Building a remote services business requires more than just finding clients via advertising.
With the power of the internet and the impact of the Covid-19 pandemic, the world of business services–which includes industries like marketing and consulting–has gone more and more remote. Yet the value of real relationships has become critical to your business services growth and success. The challenge is how to build client relationships without meeting face-to-face.
In my experience, the good news is that everyone is becoming more comfortable with relationships via social media and technology. The bad news is that I still find a lot of founders and business leaders who don’t use these tools effectively or haven’t learned the rules for nurturing remote relationships.
That said, here is my list of some key recommendations to help you get your fair share of business.
1. Customize and personalize every communication you can.
Generalized email blasts and social media ads may be great for finding interest in your services, but these are not enough to close and maintain new clients. Real relationships require frequent and personalized communication, to make them memorable experiences with loyalty.
Just to be clear, I’m not suggesting long rambling texts about the weather, or “Hello, how are you?” but rather a recognition and real insights into specific challenges that you know this client is facing. Couple this with a specific proposal for the next step or your solution.
2. Maximize online referrals and positive service reviews.
Just as consumers give top priority to peer feedback and experiences on social media or review sites, you need to give your clients an incentive to tell others about you and become your advocate. I still find too many service organizations that ignore or discount online reviews and satisfaction surveys.
Another major source of services clients these days is online industry directory sites and ranking review articles. It pays to invest more in building remote relationships with these site owners or spending quality time with podcasters and popular blog influencers.
3. Highlight your personal leadership values and experience.
Through frequent communication and your website, make sure clients see you as a person and a leader, rather than as a robot who can do their job. We all have goals and expectations, and a backstory that may be inspirational, memorable, and important to potential partners.
Unless you represent one of the huge brands in the services arena, such as Accenture or Oracle, clients today want to hear why you personally are the right answer for them. What are your academic credentials, firms serviced, and industry accolades and participation?
4. Make sure clients know how you manage your business.
Clients need to feel comfortable that you expect quality work from your team and technology and have metrics, modern tools, and controls in place to make it happen. Be proactive in answering potential questions about peak load scheduling, special services, and billing questions.

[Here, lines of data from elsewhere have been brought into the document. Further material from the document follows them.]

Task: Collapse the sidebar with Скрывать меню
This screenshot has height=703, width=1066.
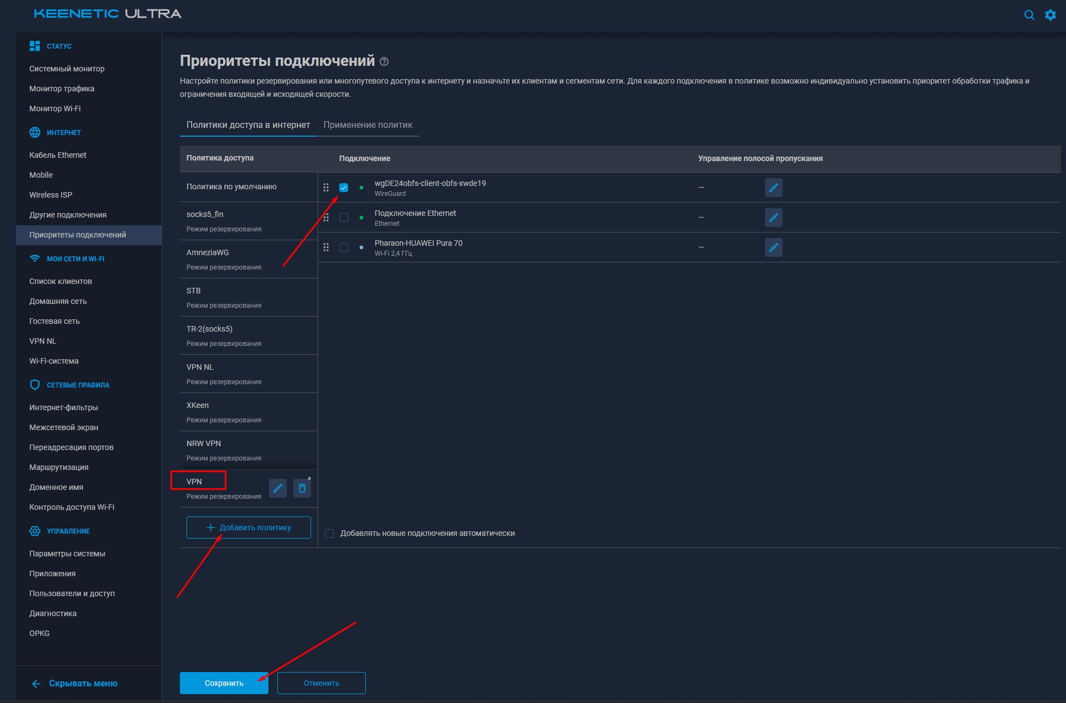Action: [x=75, y=683]
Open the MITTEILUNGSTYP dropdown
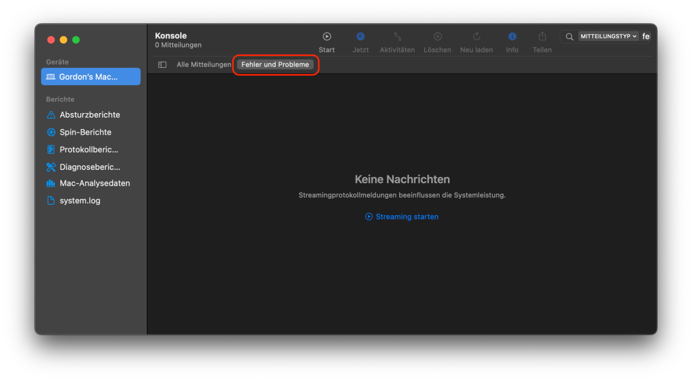692x381 pixels. click(x=608, y=36)
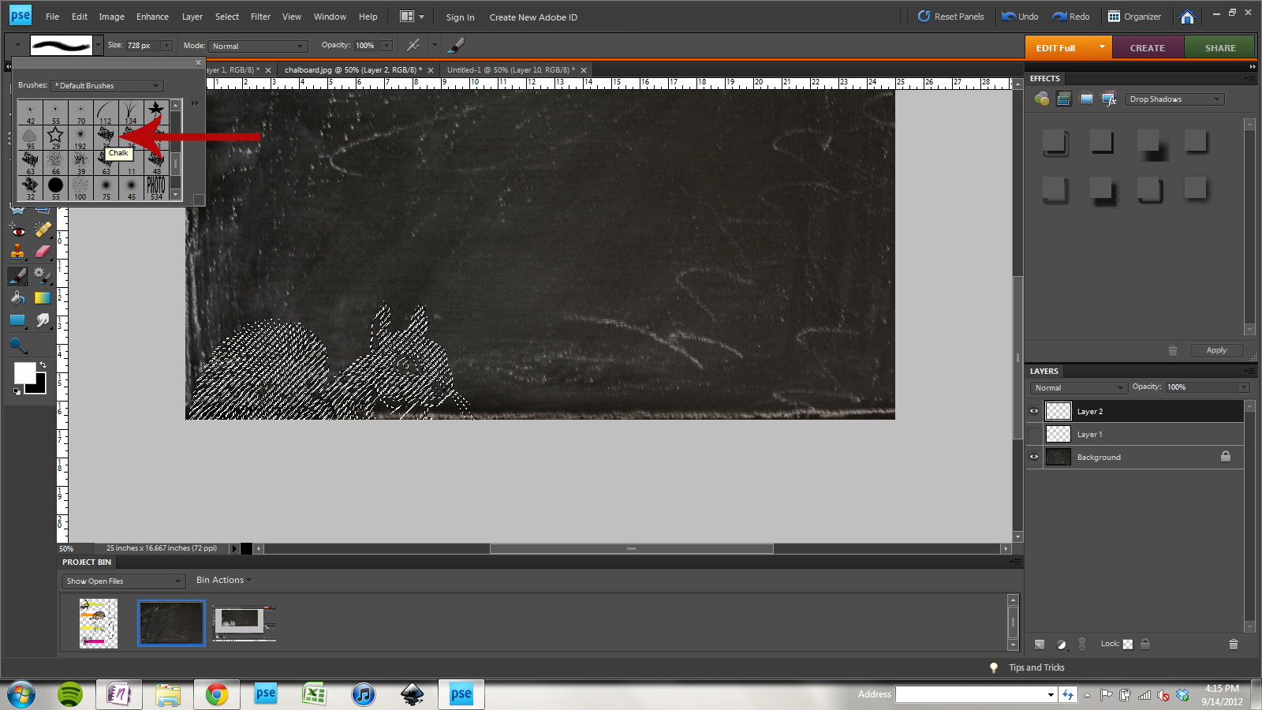Select the chalkboard thumbnail in the Project Bin
This screenshot has height=710, width=1262.
pos(170,622)
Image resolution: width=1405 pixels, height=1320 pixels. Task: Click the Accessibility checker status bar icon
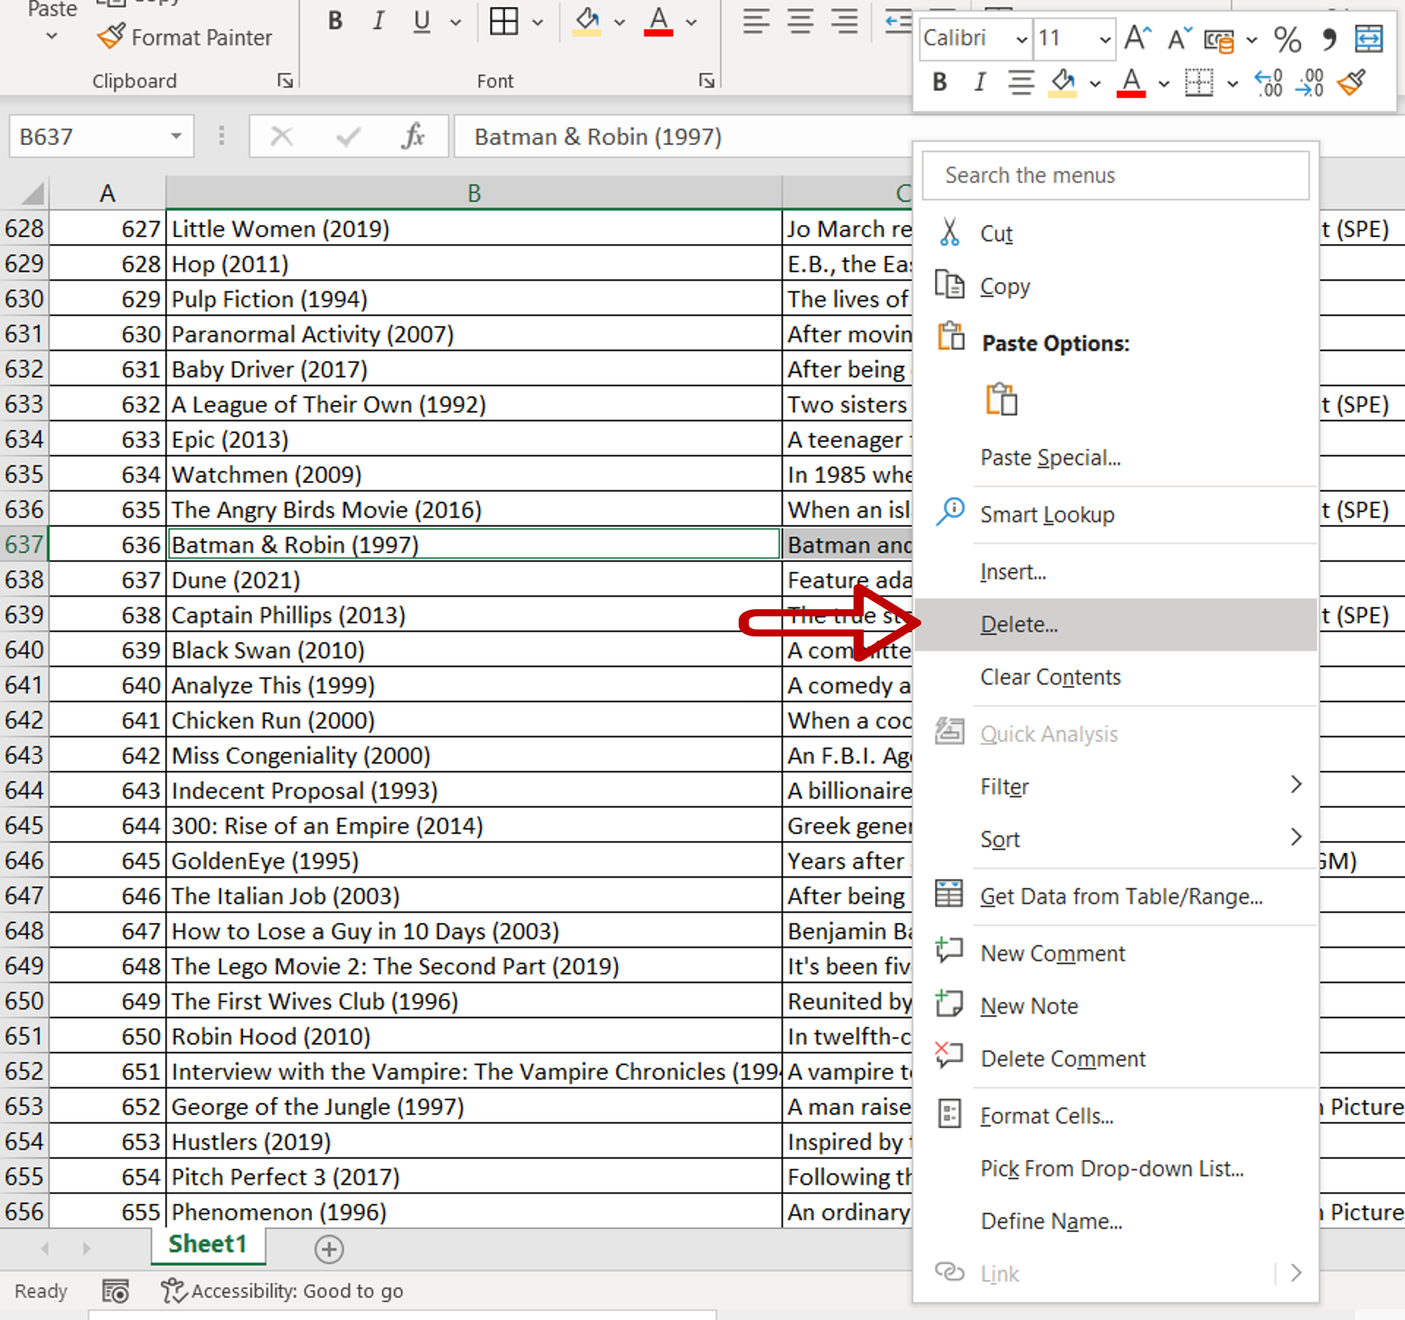(x=172, y=1290)
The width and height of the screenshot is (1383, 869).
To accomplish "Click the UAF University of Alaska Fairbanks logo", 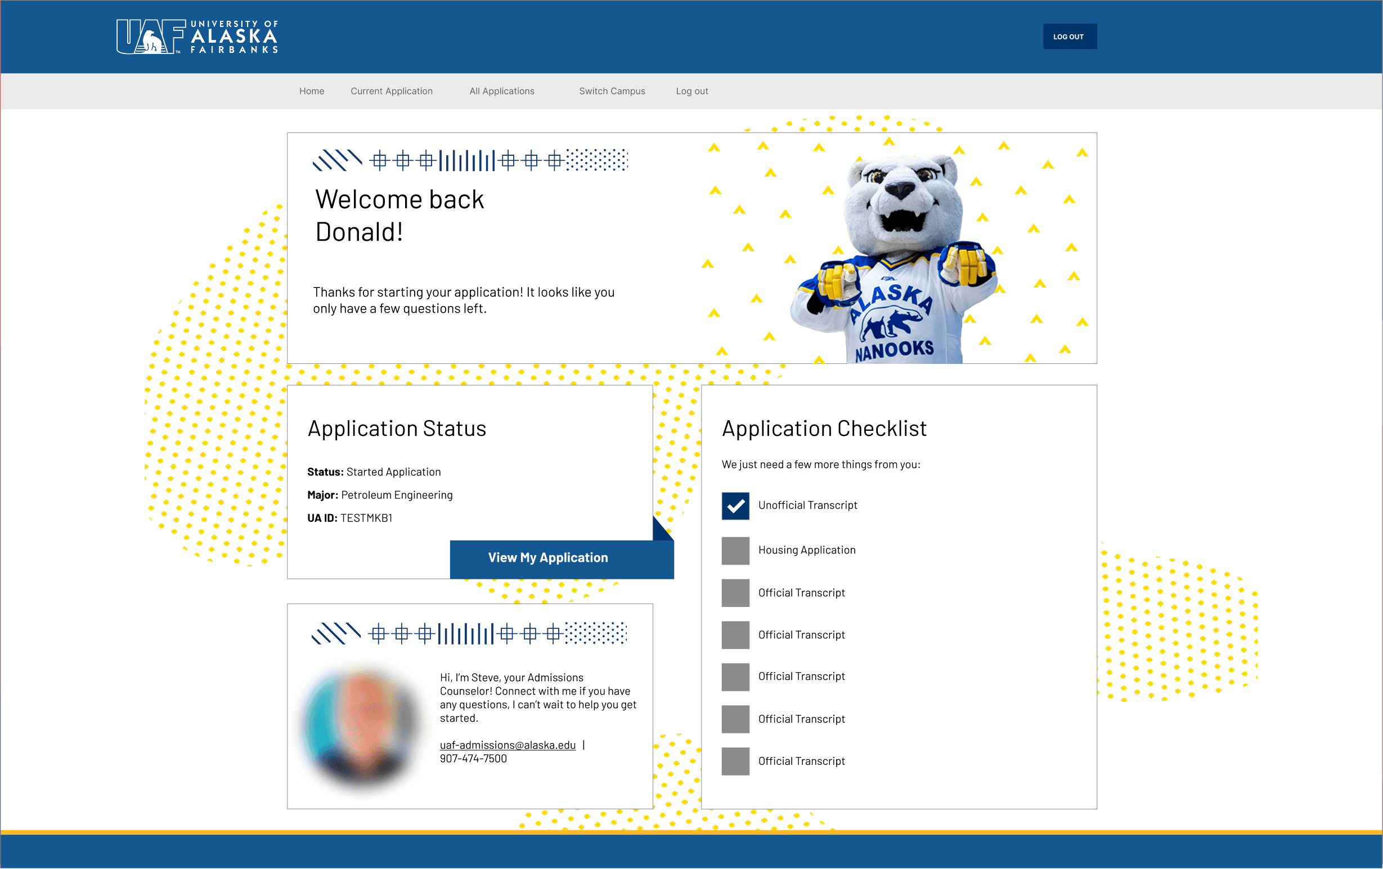I will [x=197, y=37].
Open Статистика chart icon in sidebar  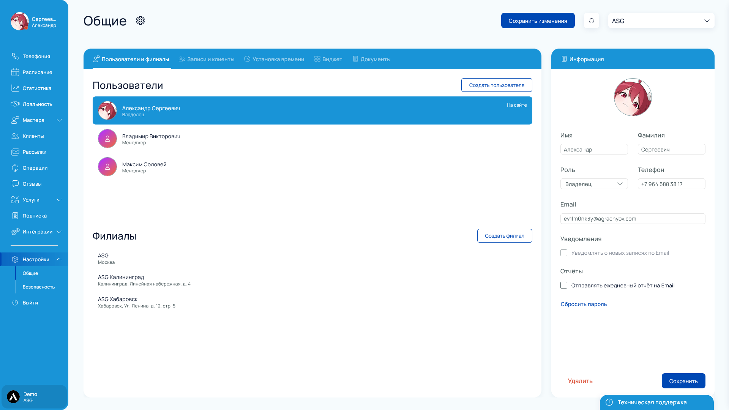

In this context, you might also offer free seminars on, say, the latest trends in tax accounting or reports on best practices in a given discipline. Every good relationship is a shared one, where you also offer to learn from every potential client.
5. Seek out your client’s purpose, priorities, and expectations.
Nothing galvanizes a client’s loyalty and support than the feeling that you understand that their purpose is shared with yours, and goes well beyond what you can do for them. This has always been the realm of face-to-face communication, but it can be done as well remotely.
6. Provide relevant case studies illustrating your results.
Every business service, from logo design to tax preparation, means something different to business owners in different stages of growth. People like to see examples of your work that they can relate to, with results, including costs and savings. Focus on proposals, rather than hourly rates.
If you intend to stay in the business services market, it’s time to face the reality that much of it will be remote from this point forward. You need to tune your processes for finding prospects, building relationships, and delivering results, per the recommendations outlined here.
Your challenge is to find even more innovations, and make these changes a growth opportunity, rather than a barrier.